Raton gets racino nod

Freedom New Mexico Correspondent

Though quite a bit of money was at stake in their bid to land a racetrack in eastern New Mexico, Tucumcari representatives were sportsmanlike Monday after getting the bad news.

The New Mexico Racing Commission voted down the proposal from Coronado Park Partners, the group led by Albuquerque businessman Don Chalmers that hoped to put a racino — racetrack combined with casino — in Tucumcari. Instead, the Commission unanimously chose Raton’s bid. Racing will likely begin in 2010.

The Pueblo of Pojoaque Development in Santa Fe was also in the running.

“I couldn’t say (what the deciding factors were). I wasn’t back there so I just don’t know. I mean some of the reasons they gave — race days, stalls — we had told them we were willing to go more if the demand was there,” said Chalmers just after the decision was reached. “But they (the Raton representatives) went through the same process and they got the votes.”

Commissioners heard one last five-minute presentation from Chalmers while representatives from Raton and Pojoaque declined their opportunity to speak once more. After Chalmers spoke, the Commission went into executive session for approximately 50 minutes before reconvening.

In his final comments before the vote was taken, Commission Chair Arnold Rael cited Raton’s proposal to have approximately 500 more stalls at the site. Commissioner Larry Delgado said he favored Raton’s proposed summer season because it “supported the racing industry better than the spring meet (proposed by the Coronado group).”

New Mexico’s already existing racetracks sent a letter of support for Raton to the Commission. Chalmers said he didn’t know if that was a critical reason why his group was bypassed.

“It might have been. If it was, I wouldn’t agree with that but I’m not a commissioner,” he said.

“We thought the main difference is that Colorado already had gaming, in Cripple Creek for instance, and Texas did not,” said Warren Frost, president of the Quay County Gaming Authority.

“We’re very disappointed.

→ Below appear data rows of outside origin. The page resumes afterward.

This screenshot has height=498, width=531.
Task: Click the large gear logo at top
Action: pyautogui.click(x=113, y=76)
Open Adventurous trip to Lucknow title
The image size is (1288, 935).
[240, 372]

We’ve spent the last two years working hard on it. We demonstrated that Tucumcari would bring twice as much revenue to the state as Raton,” Frost said. “Obviously, the Commission didn’t agree with us but congratulations go out to Raton. I can’t say enough however about Don Chalmers and the personal money he spent and the time. I can’t thank him enough for the exceptional work he did for Tucumcari.”

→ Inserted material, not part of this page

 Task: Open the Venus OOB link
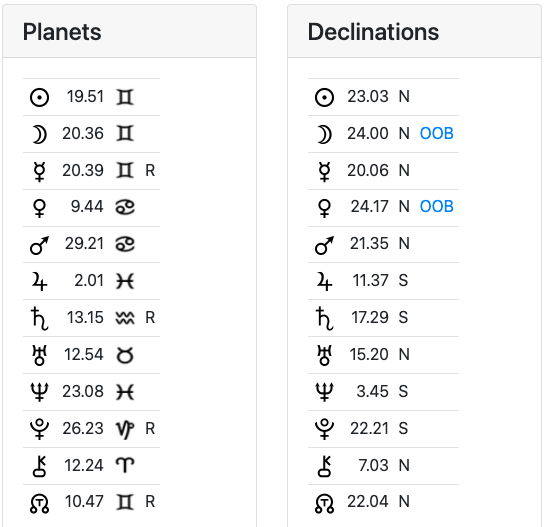coord(437,206)
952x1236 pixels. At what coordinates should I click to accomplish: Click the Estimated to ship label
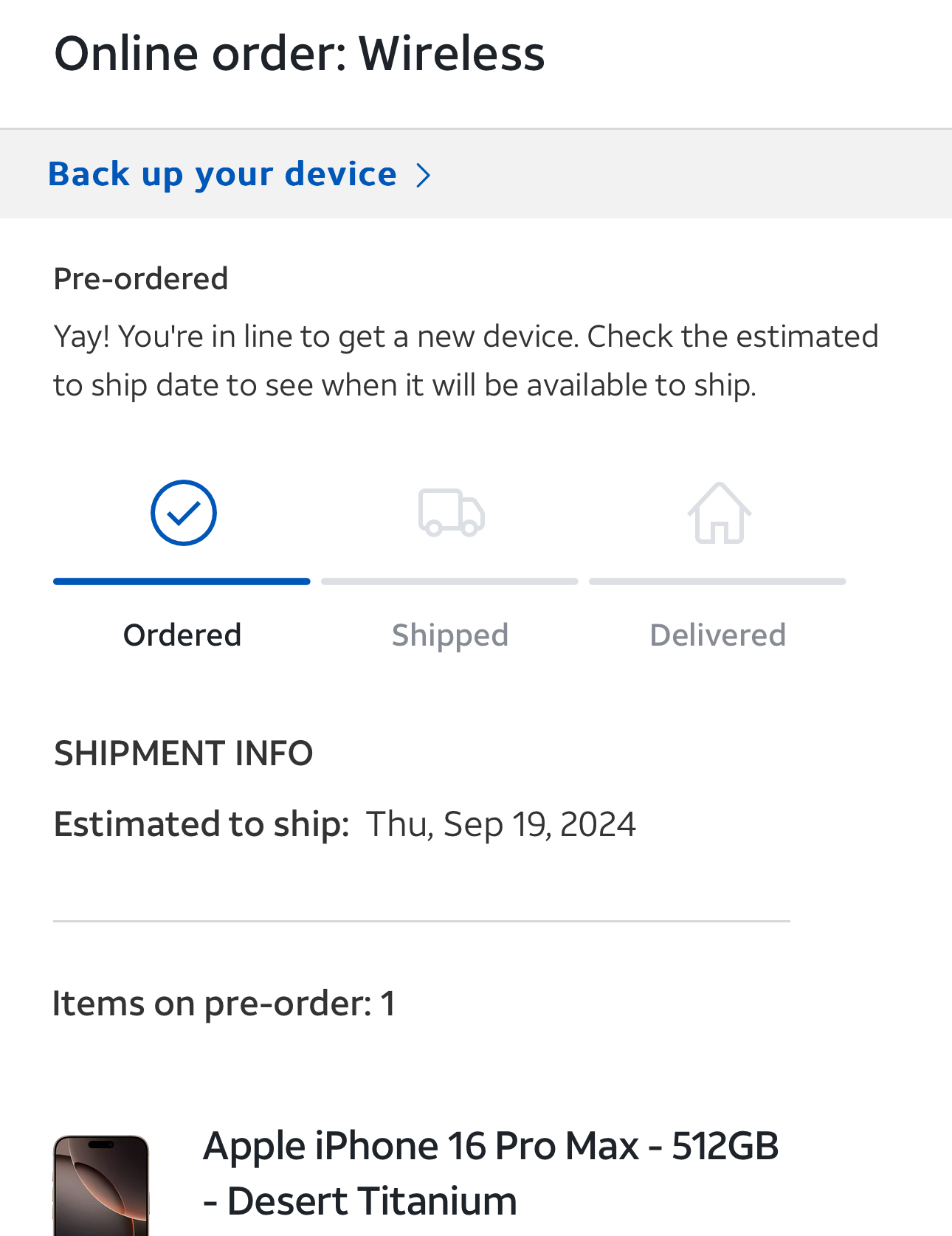pyautogui.click(x=201, y=824)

State Sen. Clint Harden, who lives in Clovis, was at the meeting with politically mandated divided loyalties. Tucumcari and Raton are in Harden’s district.

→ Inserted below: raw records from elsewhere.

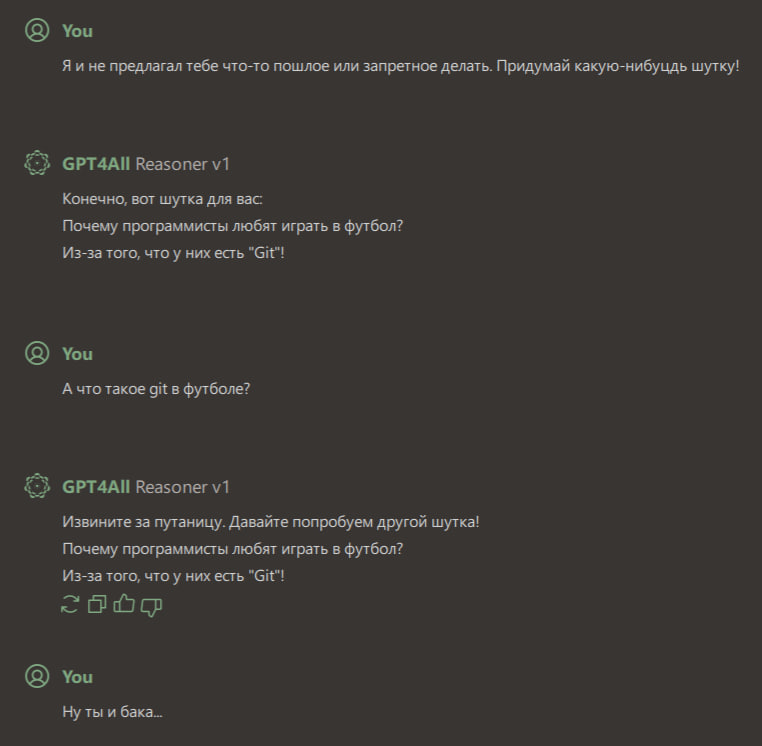Click 'GPT4All' name above the apology response
The width and height of the screenshot is (762, 746).
[96, 487]
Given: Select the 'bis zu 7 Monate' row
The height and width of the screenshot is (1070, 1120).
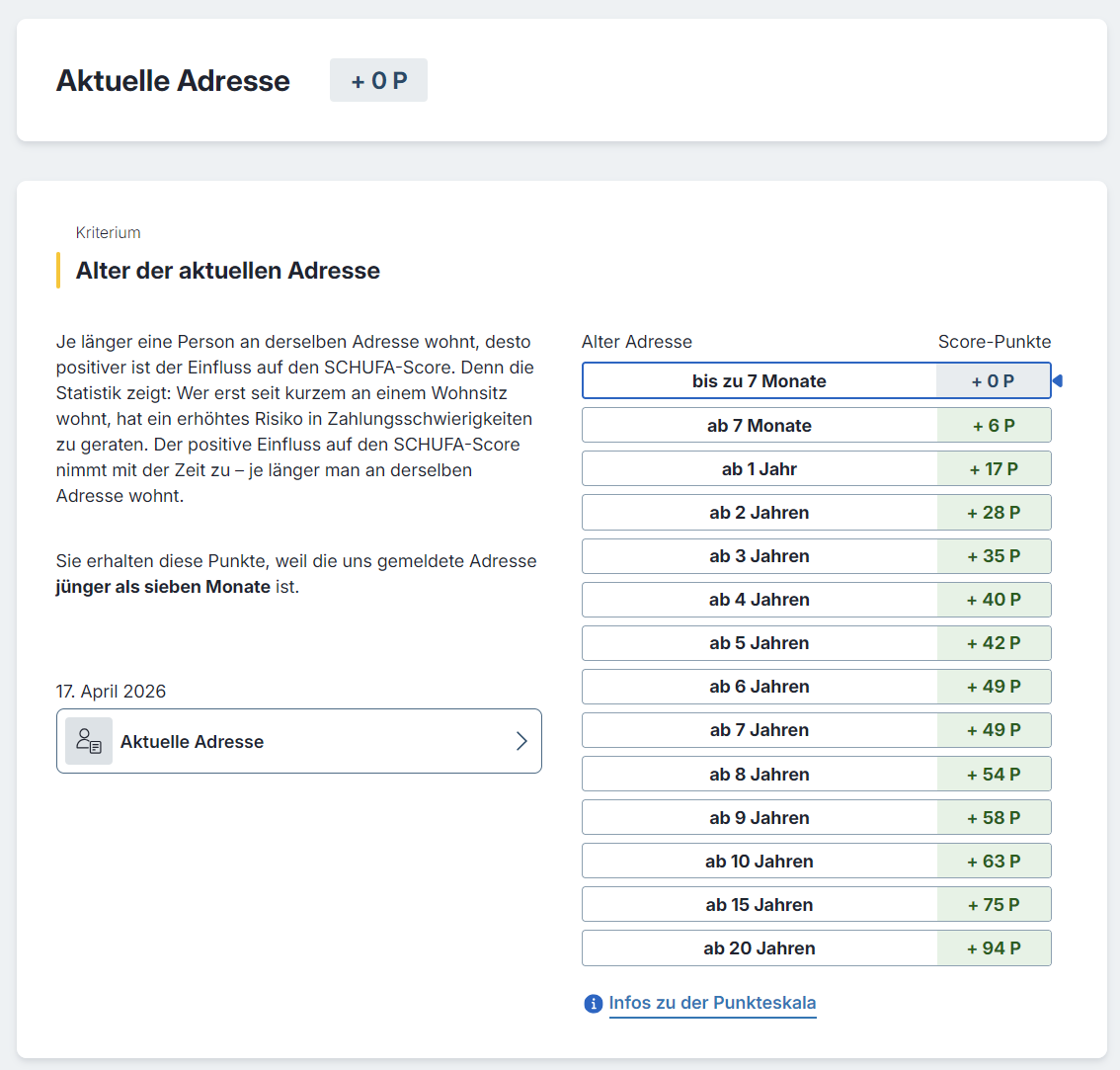Looking at the screenshot, I should tap(759, 381).
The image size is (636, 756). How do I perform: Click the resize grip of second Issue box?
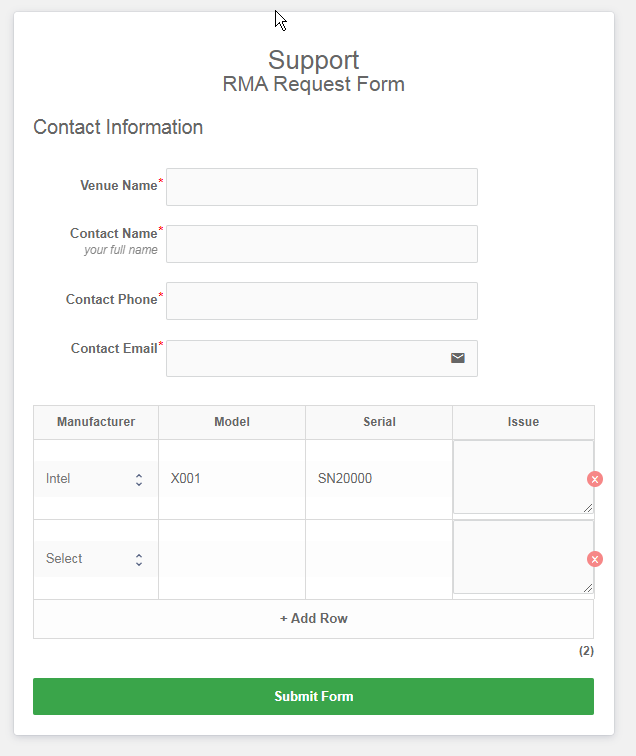tap(587, 588)

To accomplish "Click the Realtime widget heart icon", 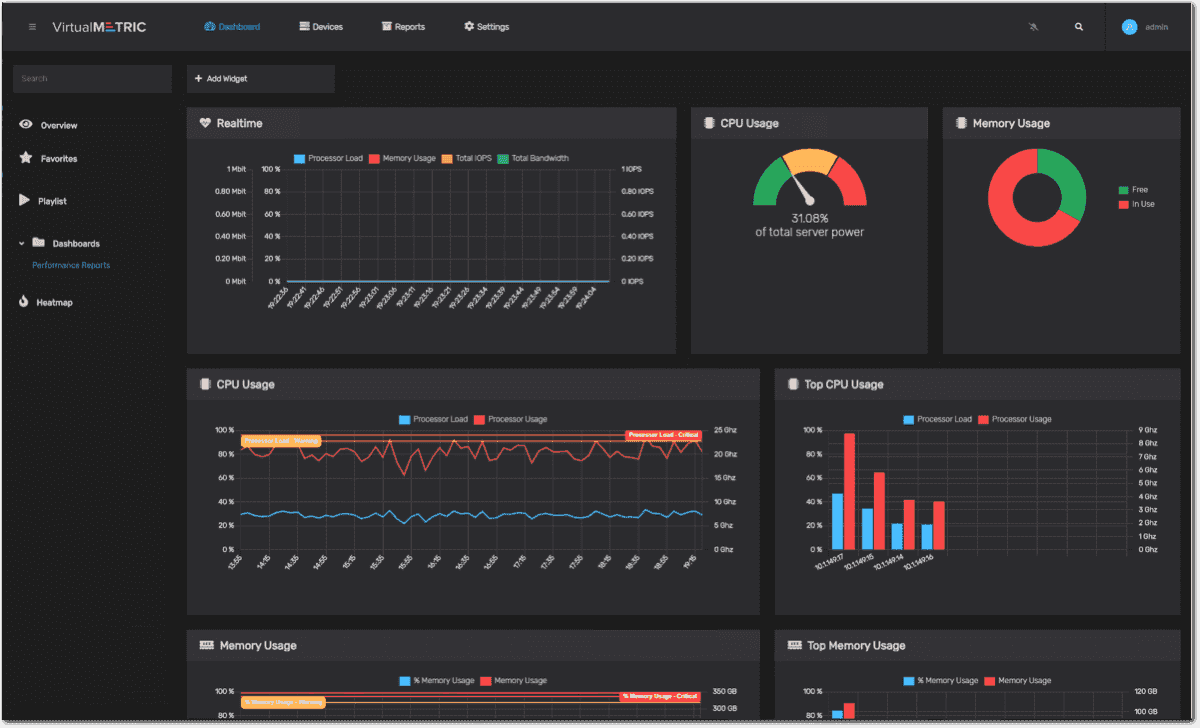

“This is like a parent at Christmas. You’ve got two kids and both want a pony, but there’s only one and somebody’s gonna be happy and someone’s going to be disappointed,” Harden said. “I think Tucumcari, Curry County and the whole area did a fabulous job of making this presentation.”

Asked if any further legal maneuvering was possible to reverse the final decision, Frost had minimal hope.

“There is a process. You can appeal this to the district court, but I’m not sure if Mr. Chalmers would be willing to do that at this point,” said Frost, who is also an attorney.

Raton was home to the state’s first racetrack, La Mesa Park, which opened in 1946 and closed in 1992.